La IPBES (Plataforma Intergubernamental Científico-Normativa sobre Diversidad Biológica y Servicios de los Ecosistemas) presentó su informe 2026, advirtiendo que la biodiversidad debe consolidarse como la columna vertebral de la economía global. Esto, debido a que más de la mitad del PIB mundial depende directa o indirectamente de servicios ecosistémicos que hoy se encuentran en acelerado deterioro.
Según la evaluación, el resultado es un riesgo sistémico que trasciende sectores, geografías y tamaños de compañía. Frente a este escenario, el informe plantea que la necesidad de una transformación profunda mediante la creación de un “entorno habilitador” debe combinar regulaciones más estrictas, eliminación de subsidios perjudiciales y una reforma financiera que premie activamente la conservación y el uso sostenible.
El nuevo rol estratégico del directorio
Uno de los aspectos más relevantes del informe es su énfasis en el papel de los directorios. La biodiversidad deja de ser un asunto técnico o exclusivo de las áreas de sostenibilidad para convertirse en una cuestión central de gobernanza estratégica.
El documento identifica responsabilidades concretas para los directores:
- Desarrollar capacidades a nivel de directorio, fortaleciendo el liderazgo ambiental y dotando al órgano de gobierno de herramientas para orientar la estrategia hacia resultados positivos para la naturaleza.
- Alinear los incentivos de la alta dirección, superando la lógica de maximización exclusiva de resultados de corto plazo e incorporando metas vinculadas a biodiversidad y creación de valor sostenible.
- Reforzar la rendición de cuentas, promoviendo una gobernanza con propósito, donde el directorio responda no solo ante inversionistas, sino también ante otros grupos de interés.
- Integrar los riesgos, oportunidades y costos asociados a la biodiversidad en la planificación financiera, la asignación de capital y la toma de decisiones estratégicas.
- Profundizar el diálogo con stakeholders internos y externos, incorporando perspectivas diversas que fortalezcan la definición de metas y la evaluación de impactos.

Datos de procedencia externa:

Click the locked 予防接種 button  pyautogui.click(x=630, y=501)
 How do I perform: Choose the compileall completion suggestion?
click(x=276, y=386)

En este marco, el directorio deja de ser un supervisor financiero tradicional para convertirse en un actor clave en la gestión del riesgo sistémico. La biodiversidad, al igual que el cambio climático, pasa a ser un factor determinante de resiliencia corporativa.
Gobernanza: del discurso a la arquitectura institucional
El informe conecta directamente con los debates actuales sobre modernización del gobierno corporativo. Integrar la naturaleza en la toma de decisiones no puede depender de voluntarismos individuales ni de iniciativas aisladas; exige estructura, métricas, supervisión efectiva y accountability.
Esto supone revisar matrices de riesgo, redefinir indicadores clave de desempeño, ajustar sistemas de incentivos y, en muchos casos, fortalecer las competencias y la composición del propio directorio. La sostenibilidad deja de ser una agenda paralela para consolidarse como un eje estratégico que impacta la continuidad y competitividad del negocio.
El informe de IPBES marca así un punto de inflexión para la gobernanza empresarial. No se trata únicamente de proteger ecosistemas, sino de proteger valor. Para los directorios, el desafío es asumir que la naturaleza constituye un activo estratégico y actuar en consecuencia. La pregunta ya no es si incorporar la biodiversidad en la agenda, sino cómo hacerlo con la profundidad, urgencia y coherencia que el contexto exige.